DESCRIPTION OF THE TASK:
When the line containing "166x169 pixels. At" is found in the data below, give it again along with every later line, exactly; drop the pictures.
Segment Open
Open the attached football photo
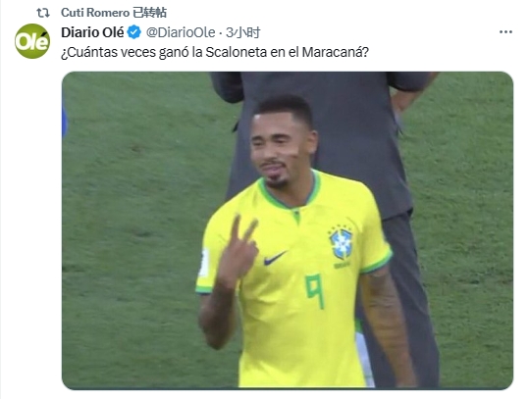This screenshot has width=529, height=399. pos(288,230)
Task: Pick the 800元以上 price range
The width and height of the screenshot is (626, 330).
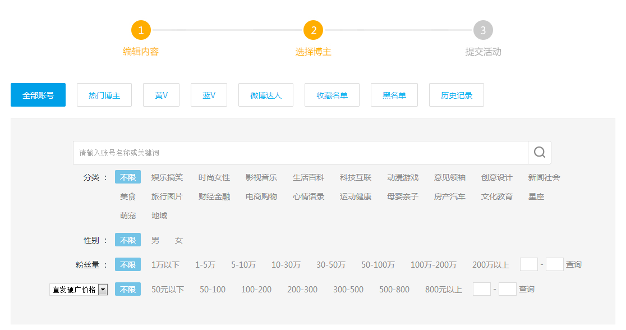Action: [444, 290]
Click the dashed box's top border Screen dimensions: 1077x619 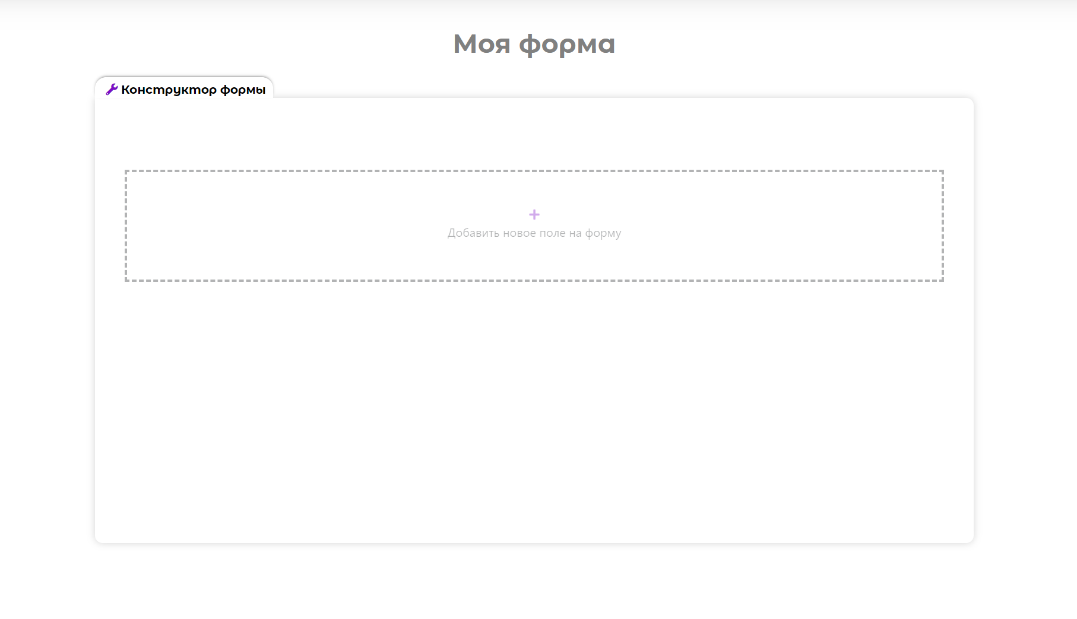click(534, 171)
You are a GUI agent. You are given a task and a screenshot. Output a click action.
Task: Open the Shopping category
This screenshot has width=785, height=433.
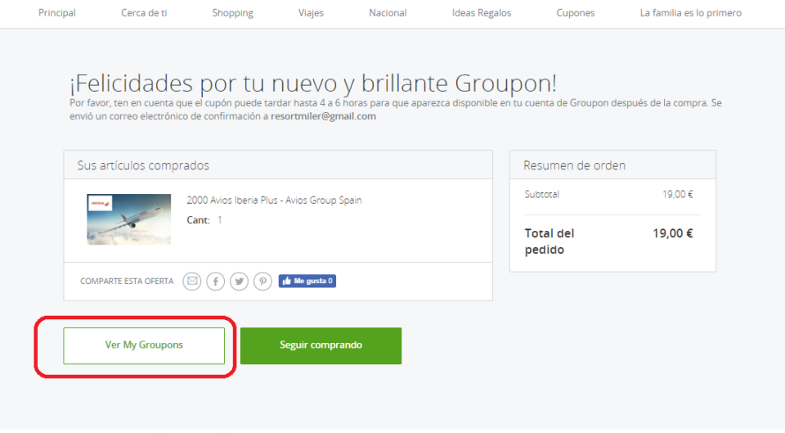point(232,13)
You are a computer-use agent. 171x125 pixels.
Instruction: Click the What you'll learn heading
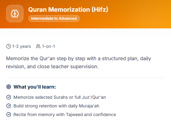coord(35,87)
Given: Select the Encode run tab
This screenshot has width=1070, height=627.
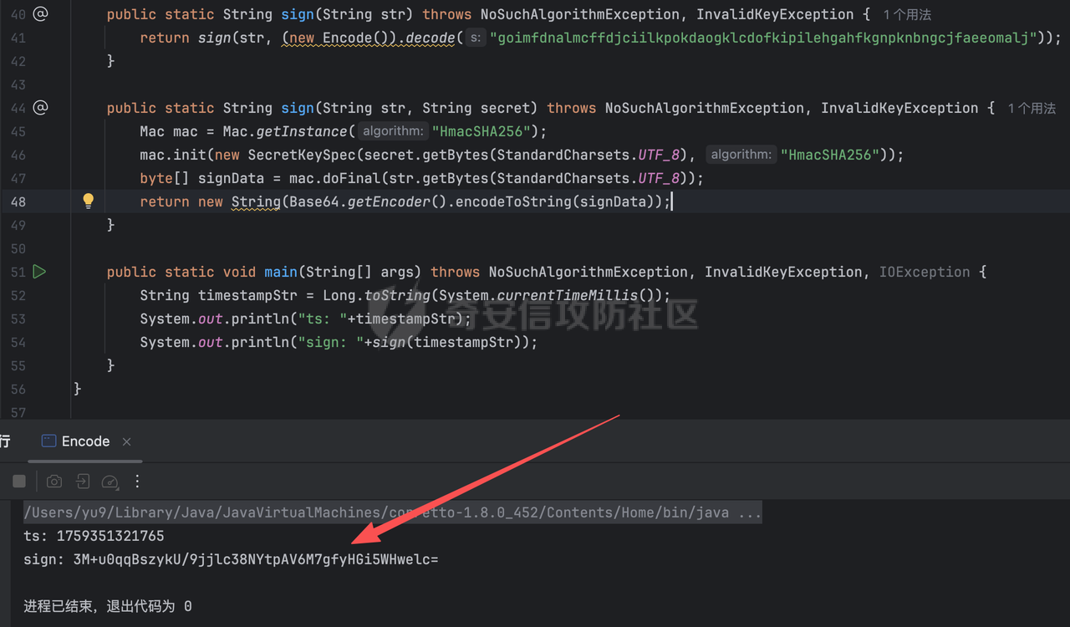Looking at the screenshot, I should point(85,441).
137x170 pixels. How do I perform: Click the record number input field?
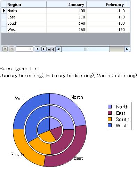click(25, 49)
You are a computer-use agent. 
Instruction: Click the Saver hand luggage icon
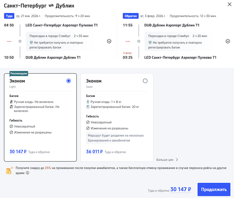coord(88,102)
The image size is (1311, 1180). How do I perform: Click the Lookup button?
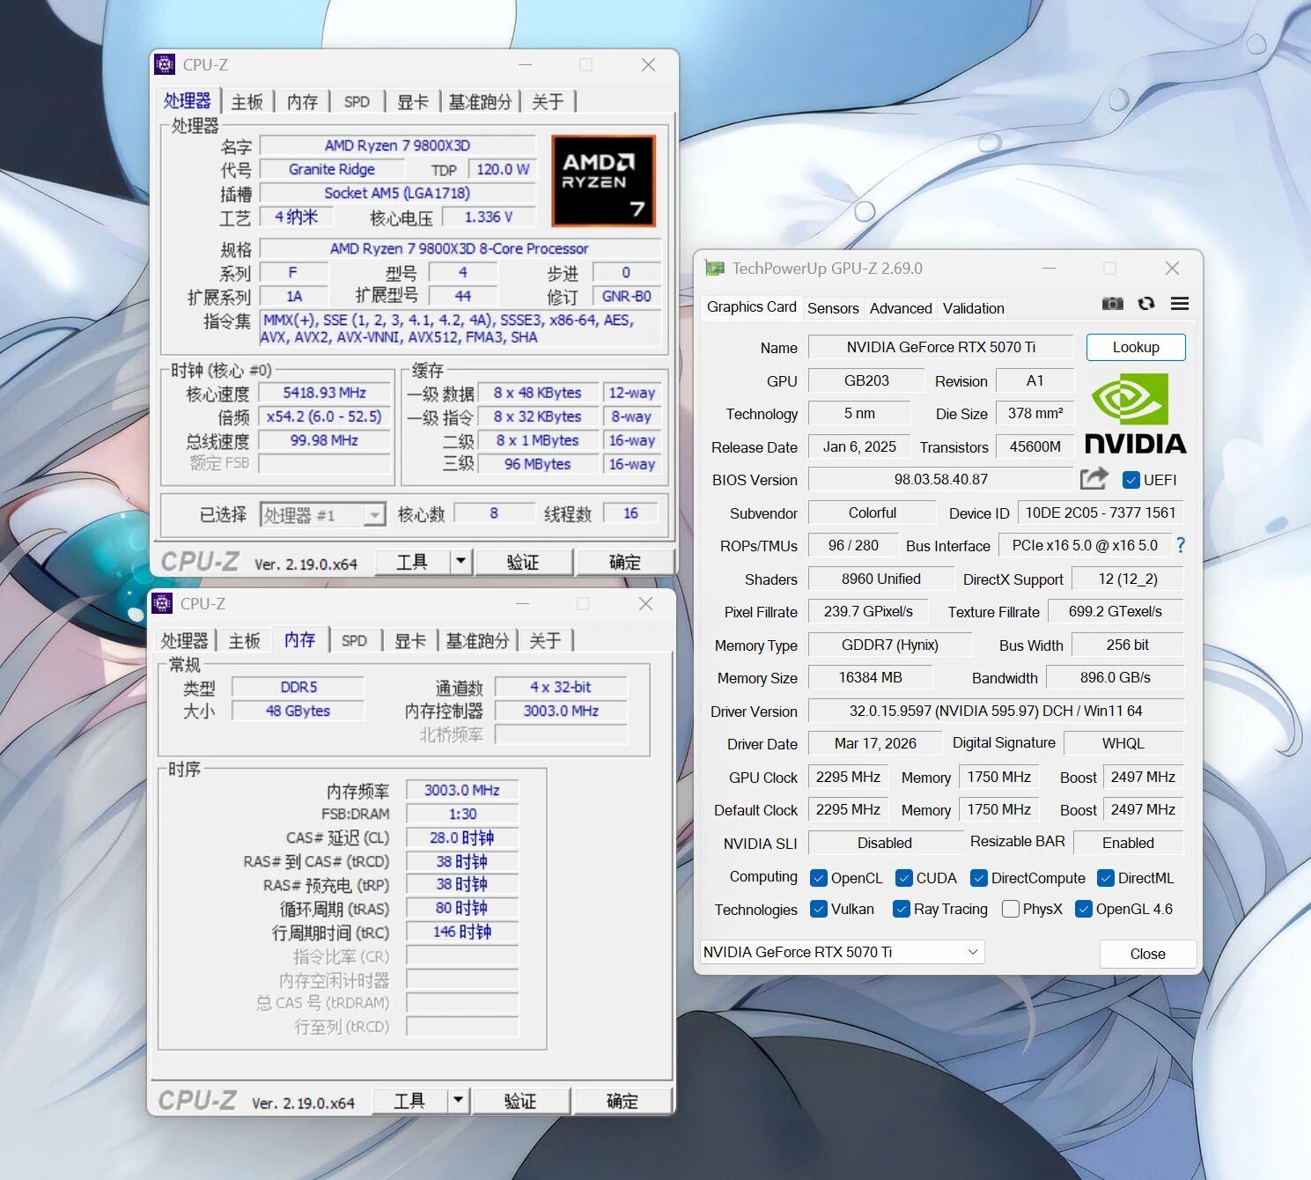click(1135, 347)
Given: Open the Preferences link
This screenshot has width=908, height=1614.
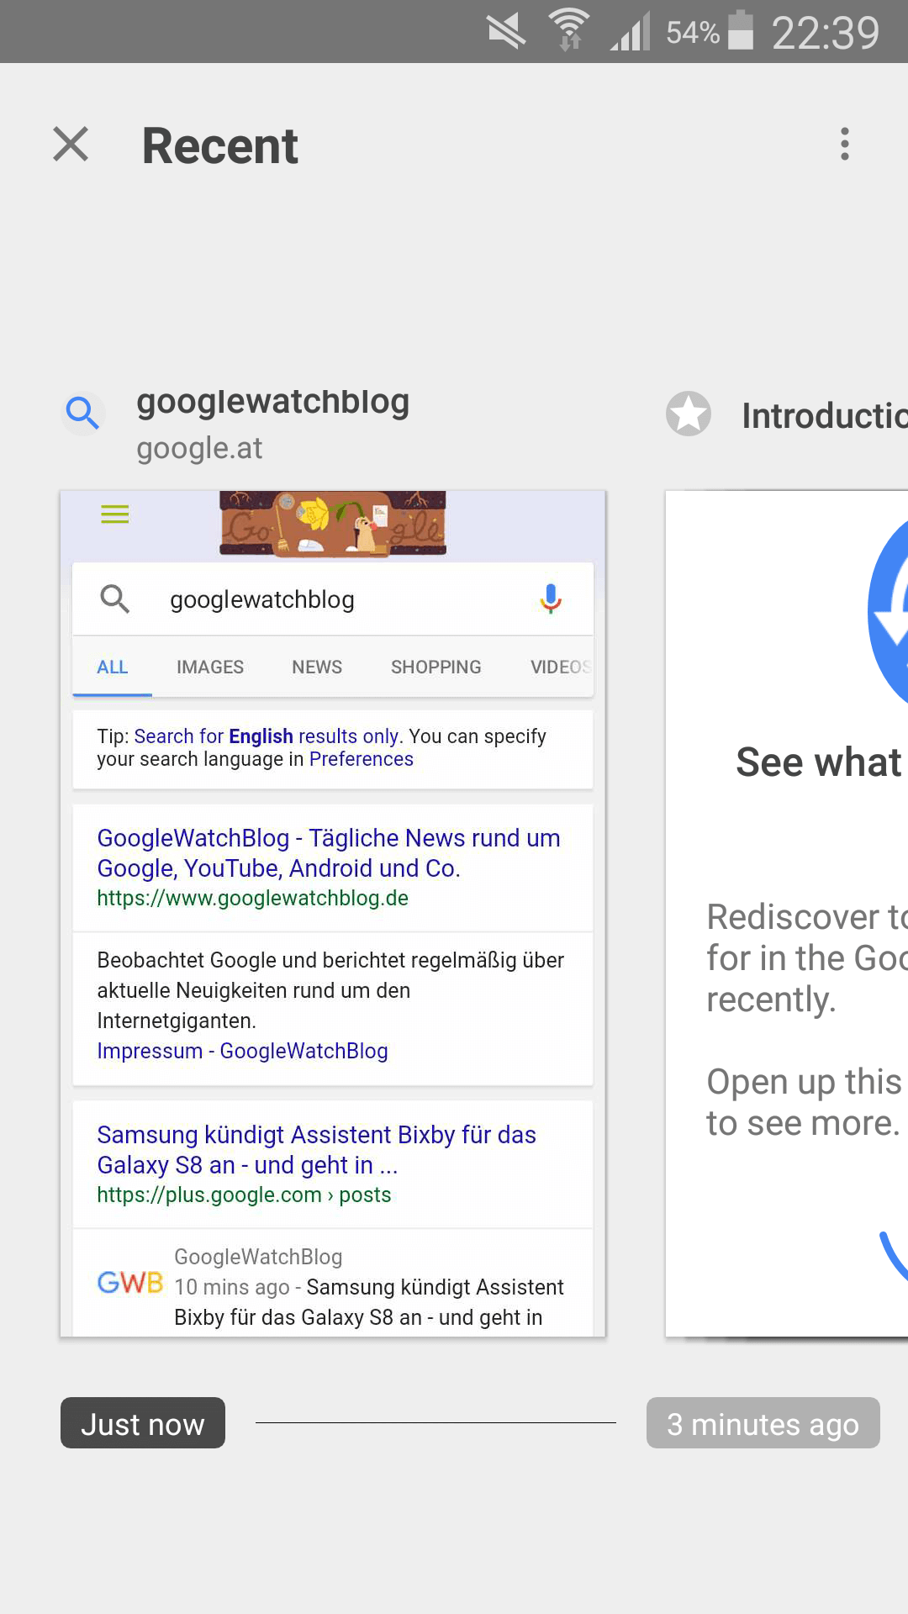Looking at the screenshot, I should pyautogui.click(x=362, y=760).
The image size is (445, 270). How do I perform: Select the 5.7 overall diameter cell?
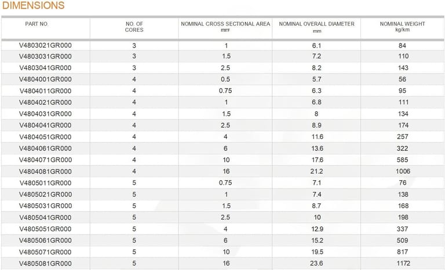coord(316,79)
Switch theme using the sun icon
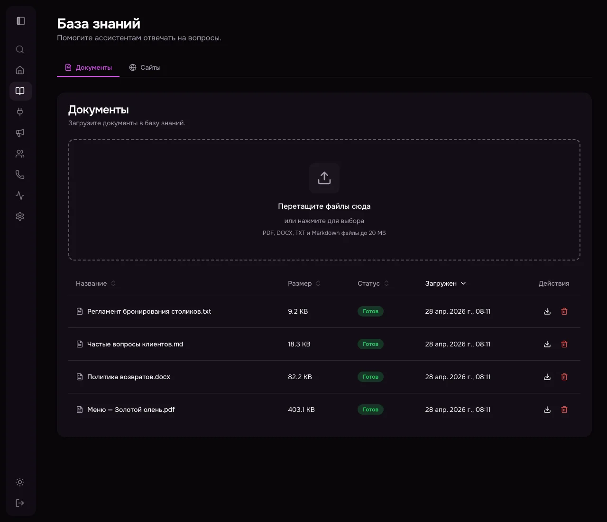 coord(20,482)
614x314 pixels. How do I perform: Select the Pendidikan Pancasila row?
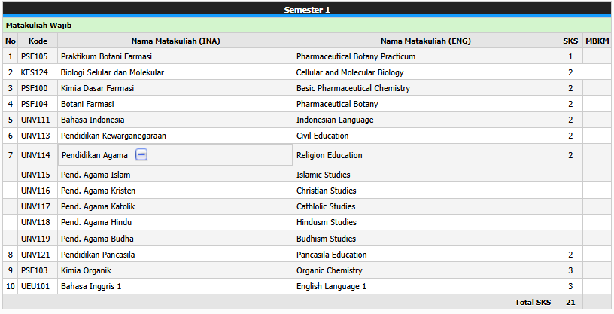point(307,255)
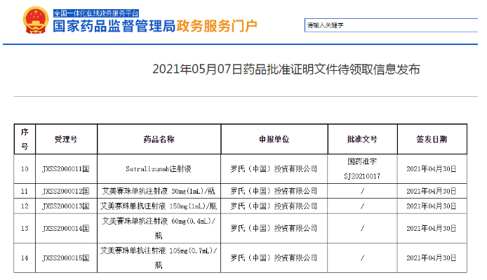The height and width of the screenshot is (280, 487).
Task: Click row 12 applicant 罗氏（中国）投资有限公司
Action: 274,206
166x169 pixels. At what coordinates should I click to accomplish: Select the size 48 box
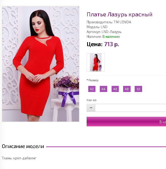[x=127, y=89]
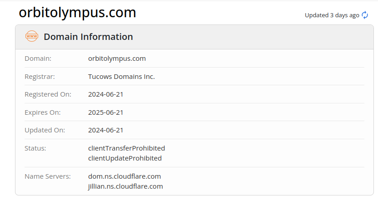The width and height of the screenshot is (378, 200).
Task: Click the Registered On date 2024-06-21
Action: coord(106,94)
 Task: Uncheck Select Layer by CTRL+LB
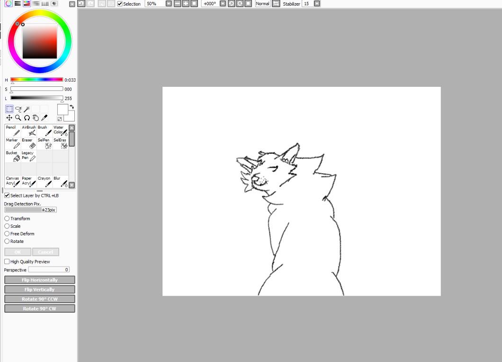tap(7, 195)
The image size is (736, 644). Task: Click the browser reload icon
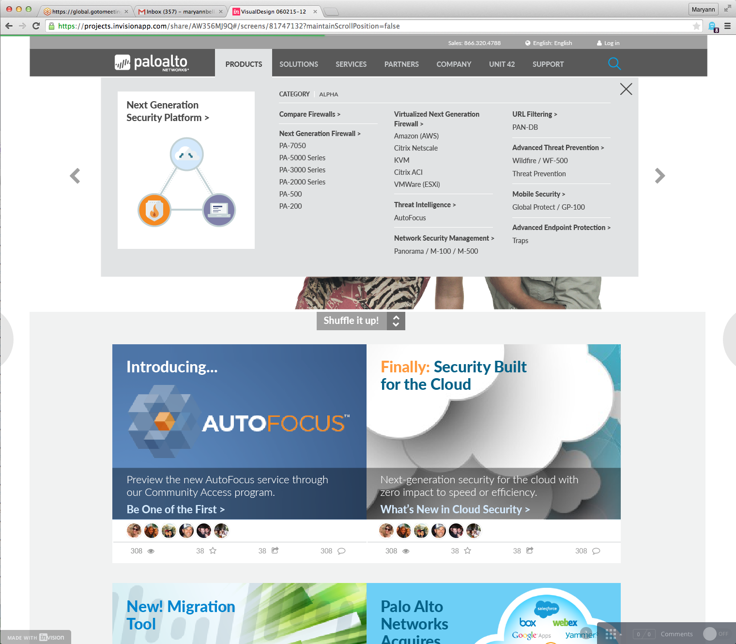pos(37,26)
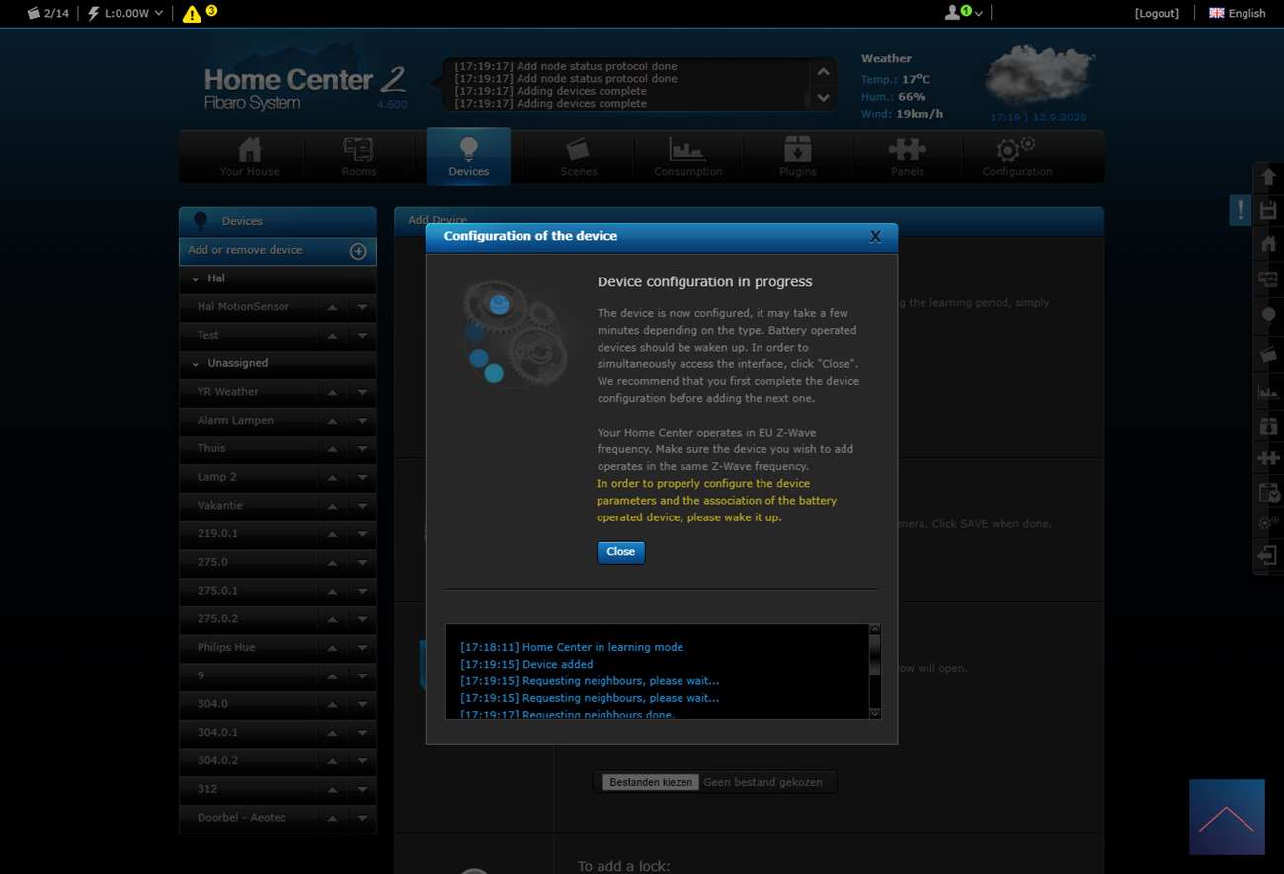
Segment Closed
ANSWER FOR THIS EXERCISE:
166x169 pixels. At what coordinates should I click to accomplish: Select the size 48 box
[x=127, y=89]
The width and height of the screenshot is (378, 200).
Task: Click the Registered On date 2024-06-21
Action: coord(106,94)
 Task: Uncheck Select Layer by CTRL+LB
tap(7, 195)
The image size is (736, 644). Task: Click the browser reload icon
pos(37,26)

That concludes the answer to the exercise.